L’ingénierie des modèles considère les modèles comme des entités de première classe pour le développement logiciel. Les processus dirigés par les modèles se doivent d’être capables de prendre en compte le savoir-faire d’experts, généralement exprimé en termes de patrons, qu’ils soient d’analyse, de conception ou d’architecture. Choisir le bon patron et assurer sa bonne intégration au sein d’une modélisation constitue des freins à l’utilisation systématique des bonnes pratiques de conception. Afin d’alléger ces tâches, j’ai proposé une approche basée sur l’inspection automatique des modèles. J’ai ainsi outillé une activité de revue de conception identifiant, expliquant et corrigeant les mauvaises pratiques de conception dans un modèle.
Un patron abîmé est comparable à un patron de conception, ses contextualisations résolvant les mêmes types de problèmes, mais avec une architecture différente et certainement améliorable. Des expérimentations ont été menées afin de collecter des patrons abîmés, m’amenant à proposer un catalogue de mauvaises pratiques, complémentaire au catalogue du GoF. La détection des contextualisations de patrons abîmés dans un modèle UML est apparentée à un morphisme de graphe étendu. Les graphes UML ayant des sommets typés, la détection s’appuie sur des particularités structurelles locales et globales permettant de résoudre ce problème NP-Complet par des filtrages successifs. Cet algorithme est ainsi capable de détecter toutes les contextualisations possibles d’un patron abîmé, en gérant de plus les arcs interdits et facultatifs. La sémantique d’un fragment de modèle est donnée par son intention et celle-ci est validée par le concepteur. L’intention des fragments détectés et les bénéfices d’un remplacement par le patron adéquat sont déduits par des requêtes sur une ontologie conçue à cet effet. La transformation des fragments en contextualisations de patrons de conception est réalisée grâce à des restructurations de modèles déduites automatiquement des différences structurelles entre un patron abîmé et un patron de conception.

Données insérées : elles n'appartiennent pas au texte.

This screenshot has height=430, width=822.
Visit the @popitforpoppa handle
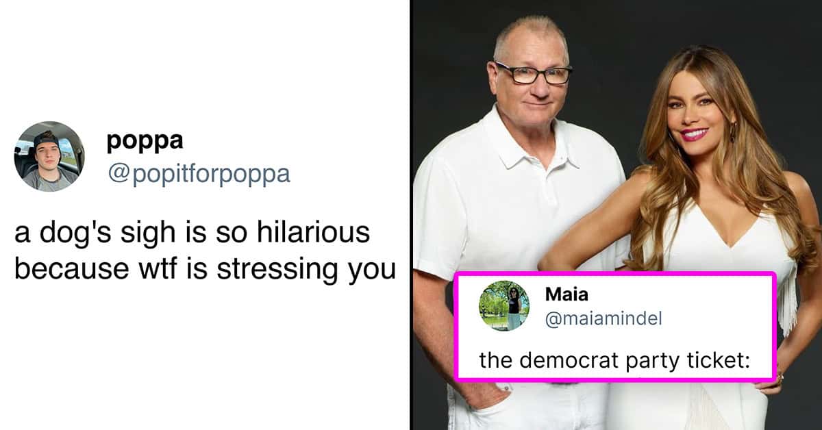click(x=199, y=173)
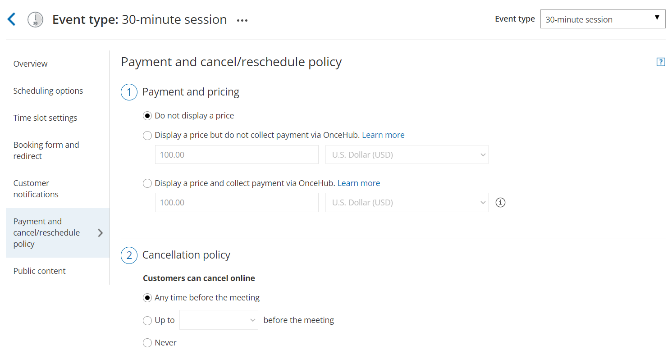Click the Payment and pricing step number circle
The height and width of the screenshot is (359, 672).
(129, 92)
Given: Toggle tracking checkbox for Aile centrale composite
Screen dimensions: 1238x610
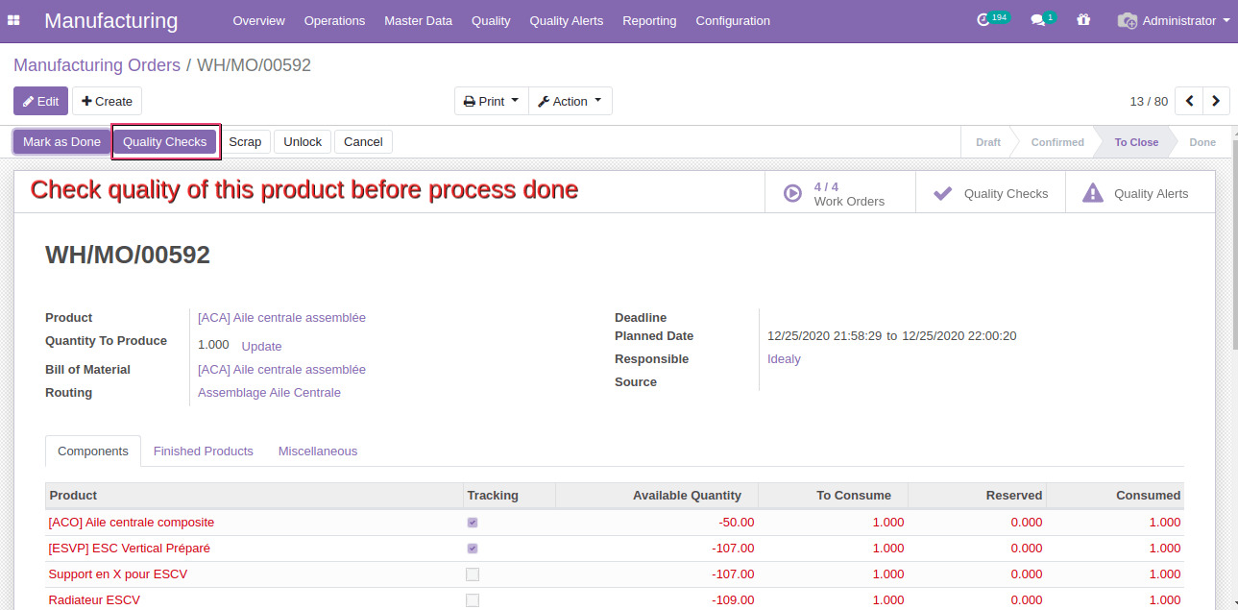Looking at the screenshot, I should [473, 523].
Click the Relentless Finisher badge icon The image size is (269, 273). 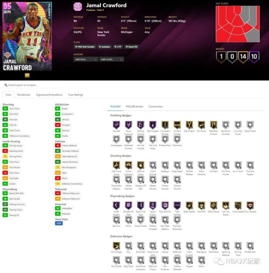(213, 125)
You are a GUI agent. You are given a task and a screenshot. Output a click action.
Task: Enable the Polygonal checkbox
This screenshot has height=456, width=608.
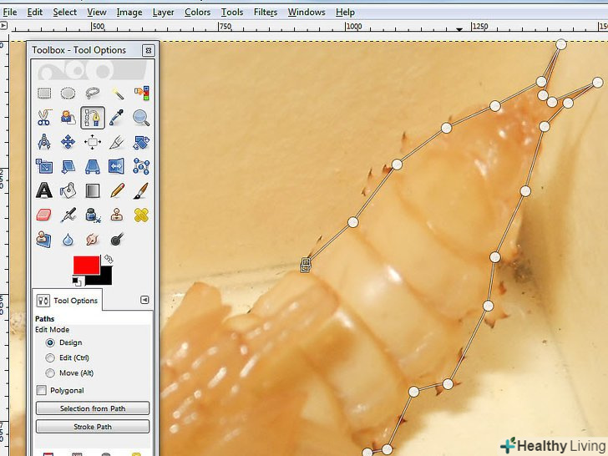click(42, 390)
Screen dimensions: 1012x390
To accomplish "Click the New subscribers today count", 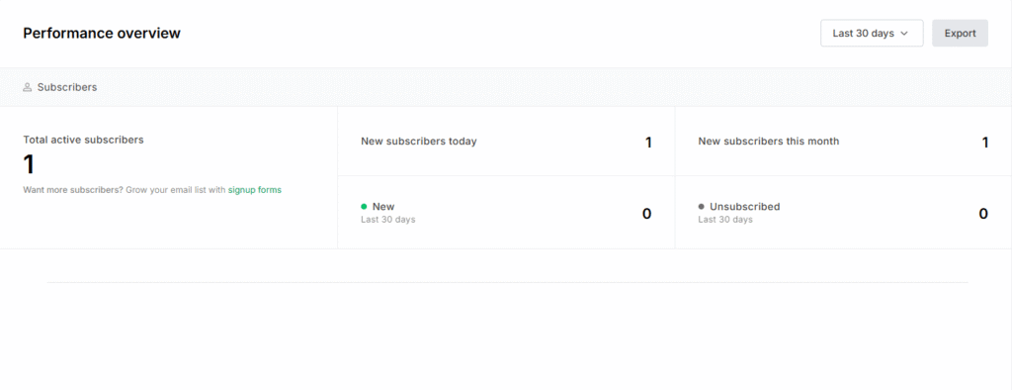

Il est intéressant de remarquer que la collecte des patrons abîmés a permis de découvrir une nouvelle manière d’enseigner les patrons de conception. En effet, j’ai demandé à des étudiants de concevoir certains problèmes spécifiques avec leur propres connaissances et de la meilleure manière possible. Leurs résultats ont constitué ma base de travail, mais également une base de départ pour leur enseigner comment ils auraient pu mieux faire. Au lieu de leur présenter les patrons de conception comme « meilleures solutions pour résoudre un problème », je leur ais fait améliorer leurs propres solutions jusqu’à ce qu’elles deviennent « les meilleures possibles ». Ainsi, ils ont découvert de manière progressive et séquentielle quels étaient les points forts des patrons.